Tokenisation : découper le texte en unités
Élisions, traits d'union, abréviations et sous-mots : découper du texte français correctement avec spaCy, NLTK et les tokeniseurs de CamemBERT.
La tokenisation est la première opération de toute chaîne de traitement du langage, et la seule dont les erreurs se propagent jusqu'au bout sans jamais s'annoncer. Un modèle mal tokenisé ne plante pas : il apprend un vocabulaire légèrement faux, et perd quelques points de performance que personne n'arrive à expliquer.
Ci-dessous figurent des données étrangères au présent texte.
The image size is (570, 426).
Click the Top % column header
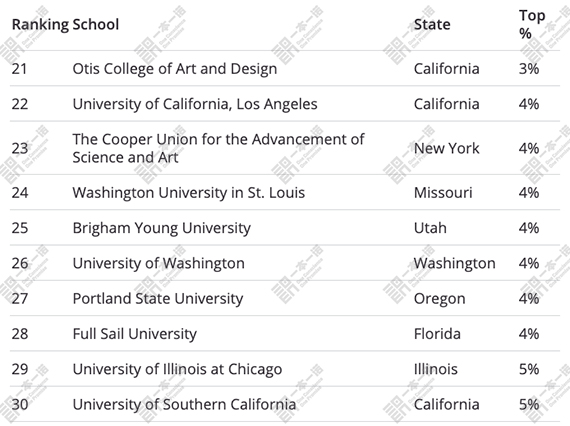click(x=532, y=24)
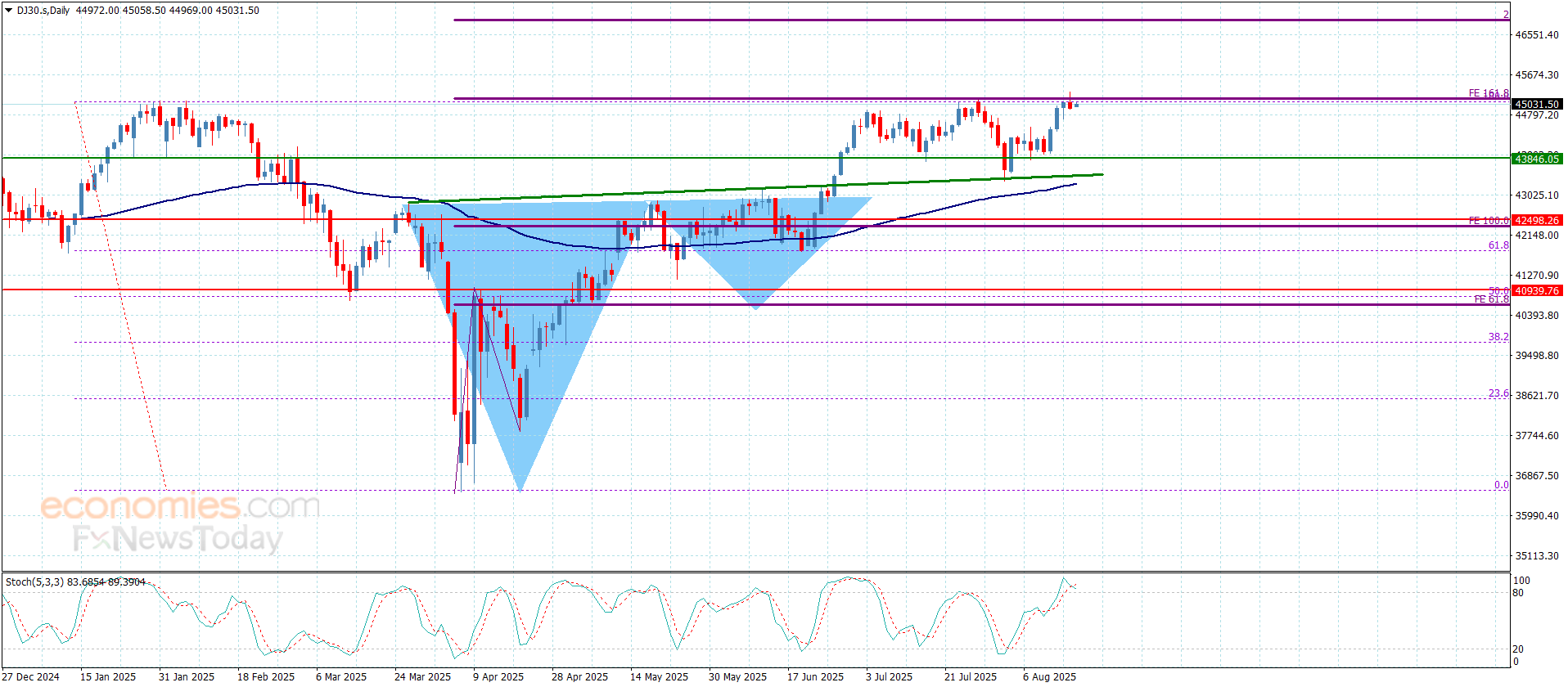Screen dimensions: 1568x687
Task: Click the 6 Aug 2025 date marker
Action: pos(1049,676)
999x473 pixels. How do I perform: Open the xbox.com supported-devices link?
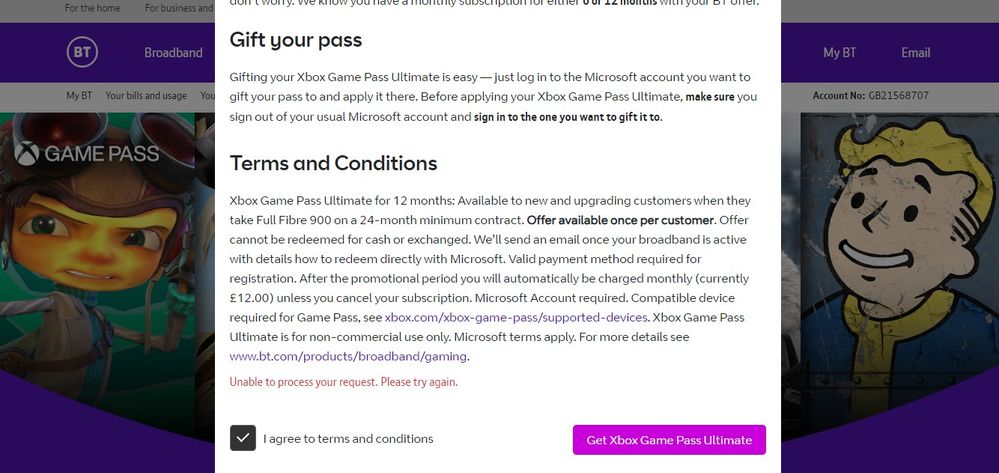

Le mot « token » n'a pas d'équivalent français satisfaisant. Ce n'est pas un mot : c'est l'unité que votre système décide de traiter comme atomique. Selon la tâche, ce sera un mot, une ponctuation, un fragment de mot, ou même un caractère. La question à se poser n'est donc jamais « comment découper un texte » mais « quelle est la bonne unité pour ce que je veux faire ».
Le français rend la question particulièrement épineuse. L'apostrophe y est un caractère grammatical, pas un signe de citation : dans « l'État », l'apostrophe marque une élision et sépare deux mots ; dans « aujourd'hui », elle est interne à un mot unique et fossilisé. Aucune règle typographique ne distingue les deux cas. Le trait d'union est pire encore : il joint des mots composés (« porte-monnaie »), des pronoms postposés (« donne-le-moi »), des inversions interrogatives (« viens-tu »), et il ne faut pas les traiter pareil.